Other reasons for ICSI includes reversing male vasectomy by extracting the sperm directly from the testicle. In rare cases, the infertility might be due to the outer lining of the egg being harder than normal, preventing healthy sperm from penetrating it and completing the fertilisation process. In these cases, ICSI is also used during IVF.
How does ICSI work?
For the wife, going through ICSI is no different from regular IVF (see ACRM’s explanation on the IVF treatment cycle
), aside from maybe receiving additional medication to help prepare the eggs. Sperm is collected on the same day of the procedure, either from a sperm sample provided by the husband or extracted directly from the testicle. The sperm is then examined and washed to remove unwanted mucus and separate poor quality sperm from healthy looking sperm. Using special equipment, the embryologist injects a single, healthy-looking sperm directly into the egg collected from the wife. As with conventional IVF procedures, ICSI is performed on multiple eggs using multiple sperm provided that there are enough viable eggs and sperm.
Is ICSI more successful than normal IVF?
It is difficult to compare the success rates of ICSI to conventional IVF treatment, as it is often used specifically for male infertility problems while conventional IVF may be used when male infertility is not present. Many times, the wife’s egg is of good quality when the couple undergoes ICSI, increasing the fertilisation rate as opposed to infertility cases which are caused by woman’s age or poor egg quality.
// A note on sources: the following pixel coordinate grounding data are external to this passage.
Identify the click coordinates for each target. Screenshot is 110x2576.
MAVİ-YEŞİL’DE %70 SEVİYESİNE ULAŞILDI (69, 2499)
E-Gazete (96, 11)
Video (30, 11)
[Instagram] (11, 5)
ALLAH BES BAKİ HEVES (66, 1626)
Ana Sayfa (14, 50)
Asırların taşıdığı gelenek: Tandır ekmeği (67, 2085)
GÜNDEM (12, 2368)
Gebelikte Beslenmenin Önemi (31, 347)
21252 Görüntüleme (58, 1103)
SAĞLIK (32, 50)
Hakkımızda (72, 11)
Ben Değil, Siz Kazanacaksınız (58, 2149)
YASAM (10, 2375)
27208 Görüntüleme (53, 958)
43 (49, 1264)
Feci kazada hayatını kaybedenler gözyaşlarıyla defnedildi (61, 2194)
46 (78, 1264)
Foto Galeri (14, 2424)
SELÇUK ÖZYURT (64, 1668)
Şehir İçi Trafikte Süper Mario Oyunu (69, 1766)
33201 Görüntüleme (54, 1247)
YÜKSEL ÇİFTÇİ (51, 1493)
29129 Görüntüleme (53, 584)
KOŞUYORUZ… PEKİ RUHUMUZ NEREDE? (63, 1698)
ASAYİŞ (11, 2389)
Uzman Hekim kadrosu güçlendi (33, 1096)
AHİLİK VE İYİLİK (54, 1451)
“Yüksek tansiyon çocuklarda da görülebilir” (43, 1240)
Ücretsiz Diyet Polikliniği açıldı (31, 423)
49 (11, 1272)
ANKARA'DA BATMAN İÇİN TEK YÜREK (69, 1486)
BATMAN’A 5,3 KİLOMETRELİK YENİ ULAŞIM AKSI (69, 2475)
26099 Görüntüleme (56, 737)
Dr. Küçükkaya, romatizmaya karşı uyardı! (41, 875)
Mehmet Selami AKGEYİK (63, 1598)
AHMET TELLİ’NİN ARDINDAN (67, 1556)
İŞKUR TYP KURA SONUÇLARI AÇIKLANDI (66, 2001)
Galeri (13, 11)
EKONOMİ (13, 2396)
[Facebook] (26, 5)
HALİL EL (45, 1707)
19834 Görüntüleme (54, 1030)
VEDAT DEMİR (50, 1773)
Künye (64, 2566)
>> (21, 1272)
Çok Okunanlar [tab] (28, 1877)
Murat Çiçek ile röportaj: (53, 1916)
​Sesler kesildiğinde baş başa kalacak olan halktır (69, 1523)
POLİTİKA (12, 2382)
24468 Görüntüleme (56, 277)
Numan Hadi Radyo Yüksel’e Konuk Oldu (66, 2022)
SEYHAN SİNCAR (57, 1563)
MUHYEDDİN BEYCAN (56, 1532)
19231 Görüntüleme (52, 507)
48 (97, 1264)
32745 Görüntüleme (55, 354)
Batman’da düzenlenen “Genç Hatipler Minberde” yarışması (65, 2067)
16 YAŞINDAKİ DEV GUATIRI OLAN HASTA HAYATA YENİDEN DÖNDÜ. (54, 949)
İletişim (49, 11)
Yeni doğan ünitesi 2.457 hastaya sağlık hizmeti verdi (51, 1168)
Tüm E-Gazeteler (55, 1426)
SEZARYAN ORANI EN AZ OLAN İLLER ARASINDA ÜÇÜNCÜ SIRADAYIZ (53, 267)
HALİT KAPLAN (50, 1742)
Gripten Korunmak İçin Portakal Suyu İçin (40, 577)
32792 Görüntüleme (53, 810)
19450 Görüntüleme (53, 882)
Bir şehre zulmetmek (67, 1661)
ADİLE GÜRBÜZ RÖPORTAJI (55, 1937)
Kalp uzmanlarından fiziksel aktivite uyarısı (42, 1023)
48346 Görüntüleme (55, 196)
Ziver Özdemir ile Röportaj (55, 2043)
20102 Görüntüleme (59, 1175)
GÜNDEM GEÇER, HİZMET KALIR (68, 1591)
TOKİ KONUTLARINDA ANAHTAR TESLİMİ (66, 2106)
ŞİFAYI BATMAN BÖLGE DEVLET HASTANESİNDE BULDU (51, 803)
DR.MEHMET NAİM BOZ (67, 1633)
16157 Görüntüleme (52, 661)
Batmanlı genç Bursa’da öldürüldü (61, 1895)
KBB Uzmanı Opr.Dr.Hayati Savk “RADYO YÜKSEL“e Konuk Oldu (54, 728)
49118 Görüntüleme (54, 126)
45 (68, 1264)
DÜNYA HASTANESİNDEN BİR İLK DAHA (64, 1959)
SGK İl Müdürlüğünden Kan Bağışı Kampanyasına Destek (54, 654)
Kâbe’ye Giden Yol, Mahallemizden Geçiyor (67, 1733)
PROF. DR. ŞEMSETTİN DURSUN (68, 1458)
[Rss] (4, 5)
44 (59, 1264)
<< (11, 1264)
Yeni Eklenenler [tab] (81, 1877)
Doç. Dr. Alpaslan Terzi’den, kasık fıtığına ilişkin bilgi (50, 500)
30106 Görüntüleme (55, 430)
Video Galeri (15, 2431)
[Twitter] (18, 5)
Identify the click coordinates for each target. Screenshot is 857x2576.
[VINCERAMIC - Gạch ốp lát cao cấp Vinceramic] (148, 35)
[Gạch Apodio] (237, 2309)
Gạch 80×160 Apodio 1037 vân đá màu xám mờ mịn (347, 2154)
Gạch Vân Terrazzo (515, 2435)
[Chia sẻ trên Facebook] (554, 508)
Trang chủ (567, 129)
Generally, studies have shown that ICSI has a good fertilisation rate of 70% to 85%. It is also unusual for there to be no fertilisation during ICSI, unlike during IVF. This means that using ICSI can help prevent the loss of a whole IVF cycle.
Should you go for ICSI?
ICSI is currently the gold standard treatment when dealing with male infertility. In certain IVF centres, ICSI is a standard procedure during IVF.
While it has a good fertilisation rate, this should not be mistaken as a high pregnancy rate. The wife’s egg quality can affect the successful pregnancy rate despite a good fertilisation rate. You should consult an experienced IVF specialist who will assess your causes for infertility and discuss whether ICSI is necessary for you to get pregnant.